> [Exercise]
Give the data again in full. Keep every line the same.

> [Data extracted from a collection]
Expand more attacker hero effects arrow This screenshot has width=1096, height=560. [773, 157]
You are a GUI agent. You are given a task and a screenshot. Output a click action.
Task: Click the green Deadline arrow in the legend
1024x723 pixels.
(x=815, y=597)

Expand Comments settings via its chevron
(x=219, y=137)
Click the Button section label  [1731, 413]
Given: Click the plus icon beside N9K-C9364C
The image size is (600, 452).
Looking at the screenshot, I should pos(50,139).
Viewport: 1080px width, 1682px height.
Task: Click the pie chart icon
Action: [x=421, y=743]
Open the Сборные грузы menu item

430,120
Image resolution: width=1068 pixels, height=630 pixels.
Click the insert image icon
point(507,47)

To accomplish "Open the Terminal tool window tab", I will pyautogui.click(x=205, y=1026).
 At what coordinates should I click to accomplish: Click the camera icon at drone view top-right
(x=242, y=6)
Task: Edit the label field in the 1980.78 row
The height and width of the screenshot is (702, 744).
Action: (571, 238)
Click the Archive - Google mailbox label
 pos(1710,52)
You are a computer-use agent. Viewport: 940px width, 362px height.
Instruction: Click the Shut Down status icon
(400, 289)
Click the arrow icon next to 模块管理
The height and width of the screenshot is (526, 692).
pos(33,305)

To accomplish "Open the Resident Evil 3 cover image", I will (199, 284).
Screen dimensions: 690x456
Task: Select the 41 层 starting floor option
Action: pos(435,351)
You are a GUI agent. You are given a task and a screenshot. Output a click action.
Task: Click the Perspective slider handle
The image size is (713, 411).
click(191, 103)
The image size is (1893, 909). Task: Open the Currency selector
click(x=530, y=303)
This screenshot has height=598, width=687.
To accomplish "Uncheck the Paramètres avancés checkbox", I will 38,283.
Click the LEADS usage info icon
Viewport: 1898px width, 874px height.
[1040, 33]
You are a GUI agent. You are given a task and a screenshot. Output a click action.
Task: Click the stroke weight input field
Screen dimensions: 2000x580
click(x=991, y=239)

> [Solution to this task]
Expand more attacker hero effects arrow This screenshot has width=1096, height=560. [773, 157]
You are a GUI agent. You are given a task and a screenshot. Output a click action.
Task: Click the green Deadline arrow in the legend
1024x723 pixels.
(x=815, y=597)

Expand Comments settings via its chevron
(x=219, y=137)
Click the Button section label  [1731, 413]
Given: Click the plus icon beside N9K-C9364C
The image size is (600, 452).
Looking at the screenshot, I should pos(50,139).
Viewport: 1080px width, 1682px height.
Task: Click the pie chart icon
Action: [x=421, y=743]
Open the Сборные грузы menu item

430,120
Image resolution: width=1068 pixels, height=630 pixels.
Click the insert image icon
point(507,47)

To accomplish "Open the Terminal tool window tab", I will pyautogui.click(x=205, y=1026).
 At what coordinates should I click to accomplish: Click the camera icon at drone view top-right
(x=242, y=6)
Task: Edit the label field in the 1980.78 row
The height and width of the screenshot is (702, 744).
Action: (571, 238)
Click the Archive - Google mailbox label
 pos(1710,52)
You are a computer-use agent. Viewport: 940px width, 362px height.
Instruction: Click the Shut Down status icon
(400, 289)
Click the arrow icon next to 模块管理
The height and width of the screenshot is (526, 692).
pos(33,305)

To accomplish "Open the Resident Evil 3 cover image", I will (199, 284).
Screen dimensions: 690x456
Task: Select the 41 层 starting floor option
Action: pos(435,351)
You are a GUI agent. You are given a task and a screenshot. Output a click action.
Task: Click the Perspective slider handle
The image size is (713, 411).
click(191, 103)
The image size is (1893, 909). Task: Open the Currency selector
click(x=530, y=303)
This screenshot has height=598, width=687.
To accomplish "Uncheck the Paramètres avancés checkbox", I will 38,283.
Click the LEADS usage info icon
Viewport: 1898px width, 874px height.
[1040, 33]
You are a GUI agent. You are given a task and a screenshot. Output a click action.
Task: Click the stroke weight input field
Screen dimensions: 2000x580
click(x=991, y=239)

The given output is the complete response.